Je prend comme hypothèse qu’un bien de manière général (mais qui n’est pas de l’argent justement) a plus de valeur tout de suite que demain. Par exemple, si j’ai faim et que je veux m’acheter a manger, cette nourriture a plus de valeur pour moi maintenant. (parce que c’est maintenant que j’ai faim). De même que si je veux m’acheter une maison, cela a plus de valeur pour moi de l’avoir maintenant plutot que dans 25 ans. (car c’est maintenant que j’ai besoin d’un toît). C’est là mon hypothèse et mon argument. Et je le crois assez objectif.
Comme les biens s’échangent avec de l’argent, il en résulte que le taux d’intérêt est ‘logiquement’ (mais uniquement au vue de l’hypothèses que j’ai posé, et qui est loin d’englober toutes les apspects du sujet) justifié. Car il représente cette plus value d’avoir son bien tout de suite plutôt que demain.
@ Dissonance.
Évidemment si on s’en tient au Larousse… le problème c’est:
(i) que le concept de droit ne veut rien dire (droit au sens de « claim? », « privilege » (pas au sens français), « power », « immunity »?).
(ii) que Larousse appelle « propriété » au sens générique un trait tout à fait particulier de la conceptualisation JURIDIQUE romaine du droit de propriété qui est incomplètement impropre à ne serait-ce que décrire le régime des droits de propriété actuel,
(iii) que le problème depuis 2500 ans est de définir ce qui est juste. Et en particulier la distinction de ce qui est juste de ce qui est bien. L’articulation du juste et du bien est ce qui oppose « communautariens », « démocrates », « libertariens » (et même libertariens entre eux), « utilitaristes » et « marxistes ». Et puis il y a la définition du domaine du Juste. Et celle de ce qui est juste « par nature »/ « par convention ». Toutes ces dimensions ont des implications pratiques très concrètes.
(iv) qu’on ne peut rien tirer d’intéressant d’une définition juridique de la propriété sur le plan normatif, ne serait-ce que parce que celle-ci est toujours un phénomène dérivé, et jamais originaire.
Mais admettons. qu’est ce qui vous gène dans cette définition, qui pour moi est tellement « aride » qu’on ne peut pour ainsi dire rien n’en dire, elle entend faire de « l’abusus » une dimension essentielle du droit de propriété elle est factuellement inexacte et incompatible, par exemple, sur le plan normatif, avec les thèses d’un Thomas d’Aquin.
Bonjour à tous,
Au risque de reposer une question, une interrogation me vient à l’esprit :
– L’inflation ne tend-elle pas déjà à faire fondre la valeur réelle de la monnaie ?
Avec 1€ d’anné n je peux acheter x chose.

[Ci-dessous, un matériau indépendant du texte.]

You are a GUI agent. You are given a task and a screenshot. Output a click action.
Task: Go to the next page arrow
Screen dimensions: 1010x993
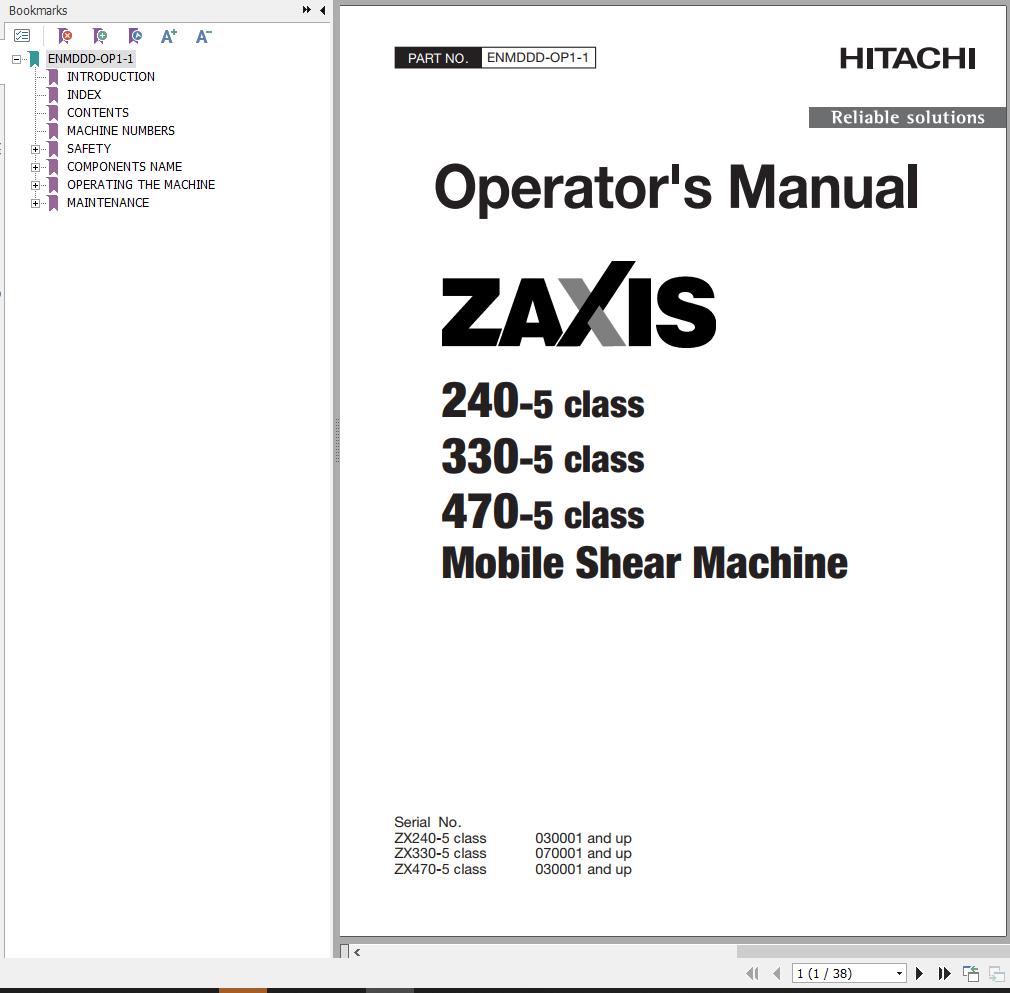(x=919, y=973)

Avec 1 € en année n+2, je peux acheter que x choses- 2
– Comment rendre possible l’anticipation et le calcul économiques de la sorte ?
@ Antoine
Si ce sont des « démonstrations empiriques », il est à craindre que ce ne sont pas des… démonstrations ! 😉
Il faudrait un exemple chiffré :
1€ en n vaudrait 0,9€ en n+1 et 0,8€ en n+2 … et 0,1€ en n+10.
Mais, si j’achète un actif immobilier (appart.) à 0,5€, il n’est pas nécessaire que sa valeur vénale de marché diminue :
0,5 € en n, 0,5 € en n+1, … 0,5 € en n+10
Dans ce cas la valeur de mon actif augmenterait dans le temps en raison du caractère surliquide de la monnaie(je divide 0,5 par la valeur réelle de l’€ après sa dépréciation). Bien, sûr, je n’évoque pas la création monétaire :
en n+1 : 0,1 € est émis, il devient 0,09 € en n+2, 0,08€ en n+3
en n+2 : il faut compenser la perte de valeur de l’€ émis en n et du dixième d’€ émis en n+1…
S’il y a une épargne constituée d’année en année, alors mon actif aura encore plus de valeur si la masse monétaire ne parvient pas à être constante.
C’est une idée, ce n’est pas parfait, mais cela a le mérite d’exister.
@ JJJ (16h24)
« – la non-dépense n’est pas de la thésaurisation : l’argent reste en banque (sur comptes-courants ou livrets divers). Il est donc recyclable dans le circuit habituel du crédit; »
La non dépense, soit reporter son achat au lendemain, ne prends pas en compte toutes les dimensions du problème moral de l’argent « non fondant ». Je prends un exemple :
1/Vous êtes mandaté par une entreprise qui distribue de l’eau potable à ses clients. Les clients sont d’accords pour payer ce service puisqu’ ils disposent d’eau propre à la consommation chez eux plutôt que d’aller au puits.
2/ Avec cette activité vous gagnez donc de l’argent que vous placez sur votre livret, dans le circuit habituel du crédit.
3/ Il n’existe qu’une quantité limitée d’eau sur terre, c’est pour cela qu’on parle du « cycle de l’eau ». L’eau ne se recréé jamais, elle effectue son cycle.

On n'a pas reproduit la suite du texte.